Return the records exactly as they stand, and keep the pictures out of the copy.

Entries taken from a collection:
- - - - -
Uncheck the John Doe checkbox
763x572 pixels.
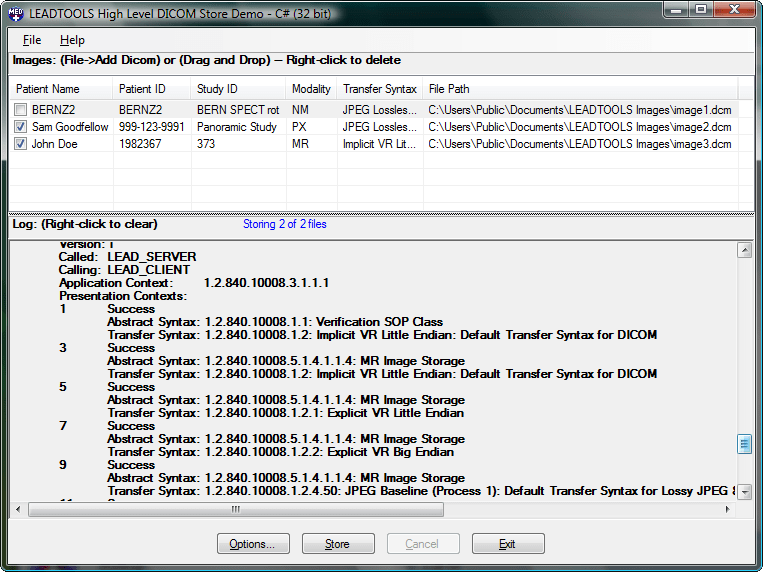pos(21,144)
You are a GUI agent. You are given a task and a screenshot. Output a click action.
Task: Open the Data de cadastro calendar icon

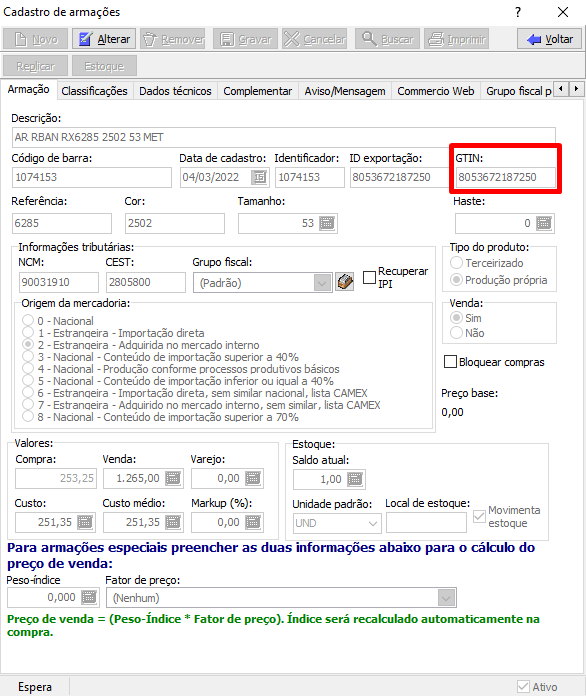point(260,178)
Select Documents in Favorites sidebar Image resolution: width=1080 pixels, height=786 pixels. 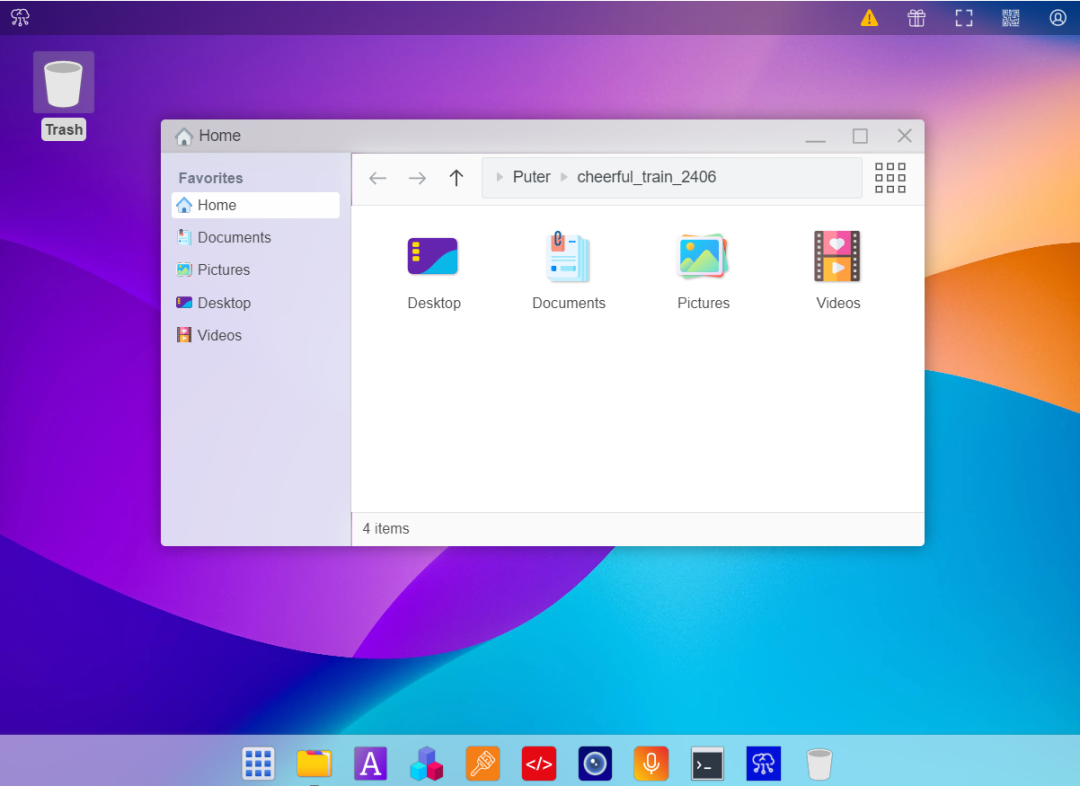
- - - - -
Your solution:
Uncheck the John Doe checkbox
763x572 pixels.
pos(21,144)
You are a GUI agent. You are given a task and a screenshot. Output a click action.
Task: Open the Data de cadastro calendar icon

point(260,178)
Select Documents in Favorites sidebar Image resolution: width=1080 pixels, height=786 pixels. 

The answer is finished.